The discovery of artefacts  at Ugarit in Syria that link the chief Canaanite God (El or Yaweh) with a partner or spouse (Asherah), has sparked debate that the modern Bible is incomplete or indeed deliberately skewed (syncretism) in its presentation.  Some modern theologians hold that the Bible was written by scribes who deliberately focussed on a single God (monotheism) and the moral imperatives that go with recognition of just one God. The Canaanites of 800 BC had several gods of whom Baal (the God of weather) is but one  and he was a a servant of the chief God El.  Moreover, the artifacts show El  as having a consort or wife , Asherah.

From the beginning of the modern era it was a battle involving Gnostics, Docetists, Ebionites and Marcionites, each convinced that their Gospels were true and sacred. The Marcian claims of ca 144 AD  rejected in particular  the Jewishness of Jesus and rejected the Old Testament. It was only after the consolidation of Constantine that opinions began to be aired about the nature, form and practices of the church. Vigilantius in the 4th Century decried the worship of images, prayers for the dead, relic worship and celibacy to followers among the mountain men of the Cottian Alps. These were the probable forebears of the Waldensians in the Valleys by the 7th Century, and the Albigensis in the French province of Dauphiny. Claude, Bishop of Turin in 817AD was a great opponent of image  worship and made sweeping changes in his diocese.  Cardinal Bellmarine writing in the 16th century makes the essential link of Claude and his work to the Reformed Churches

"...the identical belief  which was publicly taught and professed in those valleys of Piedmonte in the year 820 was the same which is at this day professed and owned by the reformed Churches."

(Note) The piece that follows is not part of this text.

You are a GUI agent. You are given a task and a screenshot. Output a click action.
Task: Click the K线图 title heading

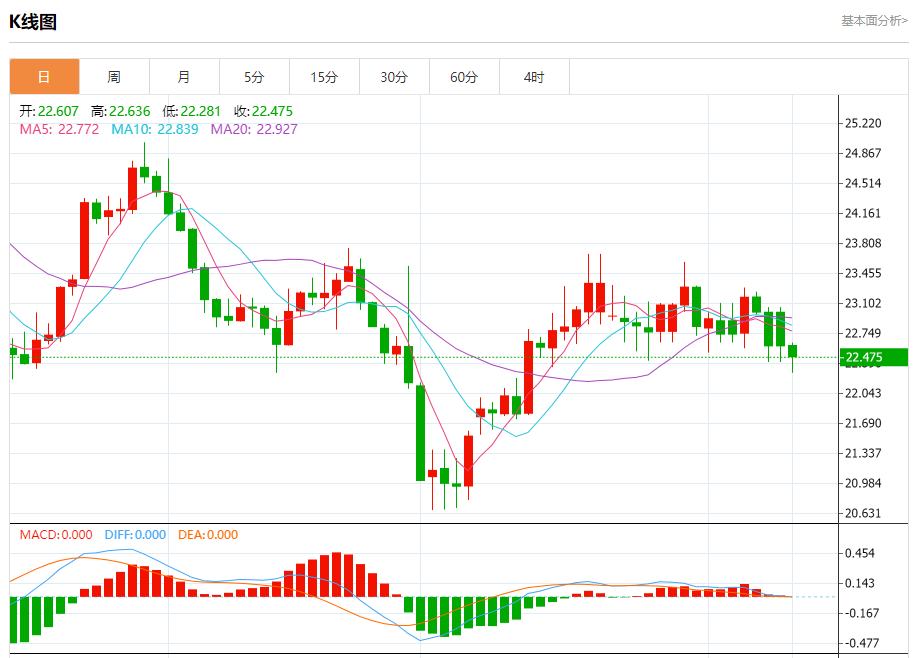tap(33, 21)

The Albigenses  and the Waldensians, became more prominent in the twelfth century. The Albigenses or Cathars, went off at a tangent and believed in two Gods, a good one of the New Testament and a spiritual world;  and a bad God of the Old Testament and the material world. By their own definition they never really fitted in to the simplicity and evangelism of the Reformed faith and its cardinal principles - salvation and justification by faith alone. The consequences for them was  a dreadful persecution from 1208 in which hundreds of thousands perished at the hands of the Inquisition. From the early sixteenth century the Anabaptists emerged. They believed in adult baptism when cognitive of their action, and separation of church from government, but were labelled Anabaptist - re- baptisers, in a derogatory sense.  At one point those who sought to free themselves from external government control broke from Zwingli - who propounded discussion and negotiation (1525). Following the break the radical Anabaptist movement spread throughout German speaking Europe. With it grew uncoordinated sects, some of whom veered into sedition and  the violent overthrow of lawful government.  The Reformers themselves were led to rejecting the Anabaptists in 1527, and the name itself became an all embracing  by-word for fanaticism and disorder. The consequence was the precedent used against the Donatists from Roman times  who in 411 AD were subject of that awful word "extirpation".

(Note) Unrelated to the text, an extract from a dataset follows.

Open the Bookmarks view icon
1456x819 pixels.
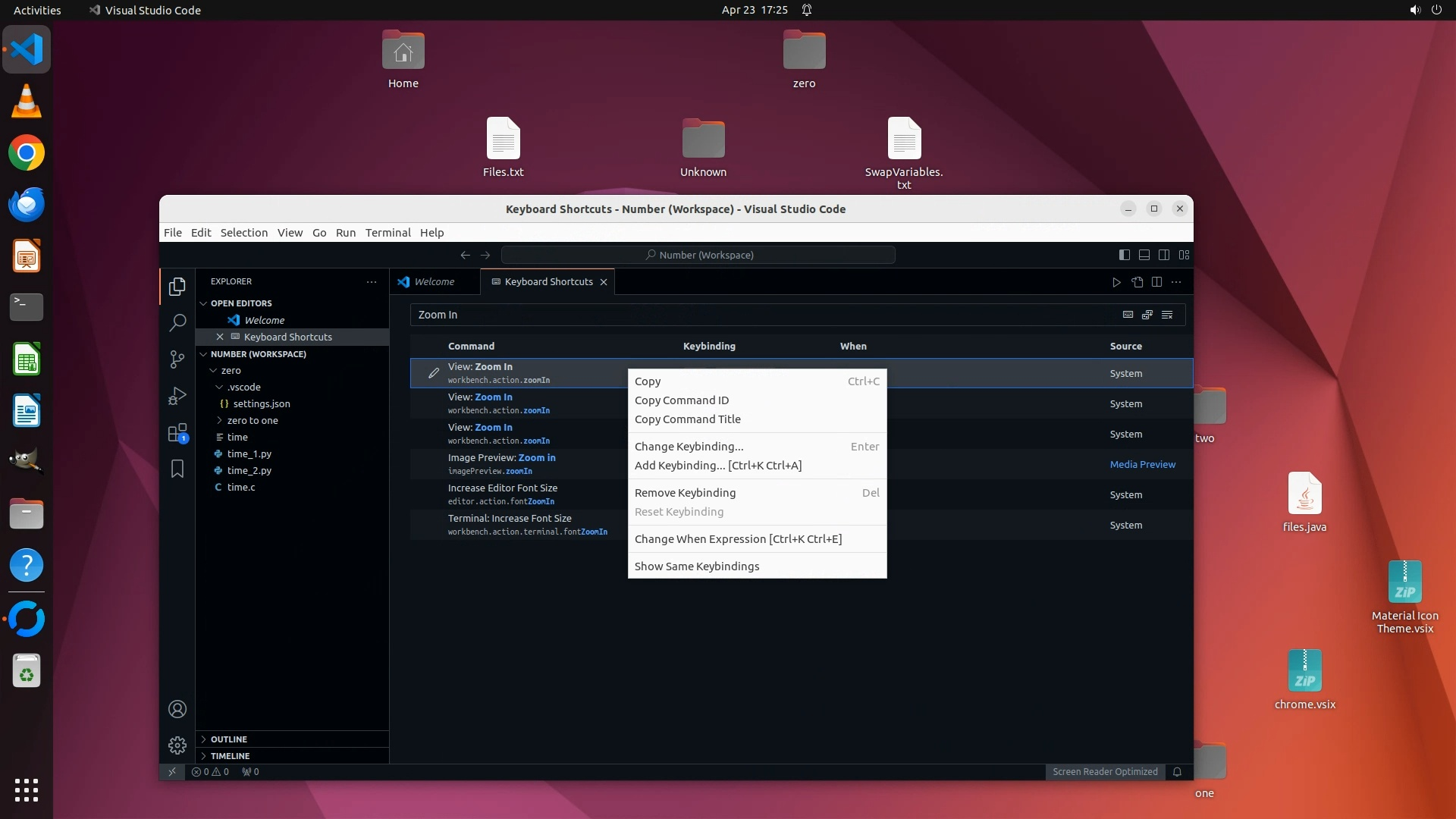(x=177, y=469)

 The Waldensians, however, foreshadowed the Protestant model of later years, with a structured church and pastors based on parishes, preaching the Word and using the New Testament in the common tongue. They later made contact with and took advice of the Reformers and produced a revised Confession of Faith in 1532 which was not significantly different to their original concepts or those of the 16th century Reformers. In my view they  deserve to be included in the Reformation and thereby extends it`s commencement to the twelfth century.

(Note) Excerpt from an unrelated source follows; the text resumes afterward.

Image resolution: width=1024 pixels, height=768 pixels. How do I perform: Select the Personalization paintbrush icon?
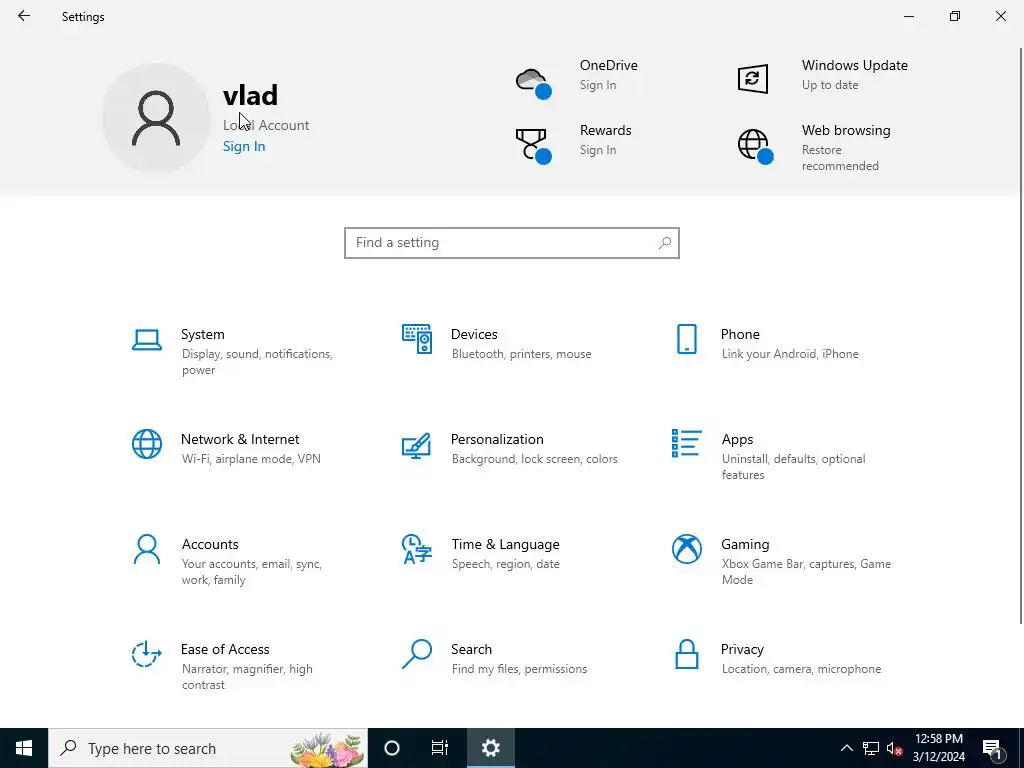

The Reformation was not a single, across the board, sweeping change from one faith to the other. There was a commonality in the opposition to the excesses of the Church of Rome but the Reformers themselves had variable views on particular aspects. Frequently they debated issues, sometimes they compromised, and on others agreed to differ. As a result there are variations in beliefs and practices in the churches they created, but they all remained `Protestant`. The common fundamental belief was `justification by faith`, the  main issues with the Church of Rome were over the Eucharist and transubstantiation.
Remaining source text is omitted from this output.